Home Improvement Stack Exchange is a question and answer site for contractors and serious DIYers. It only takes a minute to sign up.Sign up to join this community
Given the direction of the joists in the basement, the location of the wall in the floor plan, the offset of the wall below, and the gap between the adjacent wall in some of your photos, it's likely that this wall is not load bearing. To be certain, I'd look at the the floor/attic above to see if there are joists resting on top of this wall.
Some of the reasons you can't use to know the wall isn't load bearing include:
Fully dimensional lumber (2" instead of 1.5"). This means the wall is likely original to the home, and not a renovation after all the load bearing structure was already in place. Of course there are non-load bearing walls in the original construction.
Double top plate. This is a good building practice and required with load bearing walls. But it's possible that the builder did a second top plate throughout the home to make measurements for studs easier, and a better build quality.

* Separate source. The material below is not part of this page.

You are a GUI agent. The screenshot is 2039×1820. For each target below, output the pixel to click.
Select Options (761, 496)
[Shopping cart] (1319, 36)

When removing the wall, I'd use a sawzall to cut the studs in half. If the sawzall blade starts to bind from the wood compressing on both sides, there's a load on this wall, and you'll need to take additional precautions. And if it doesn't bind, then you know there isn't any load and should be safe to remove the wall.
Note, this is just the advice of a random person on the internet that's only seen a few photos. If you're not sure, it doesn't hurt to call in a professional to give you a better assessment. This is one of those cases where being wrong can be very expensive and dangerous.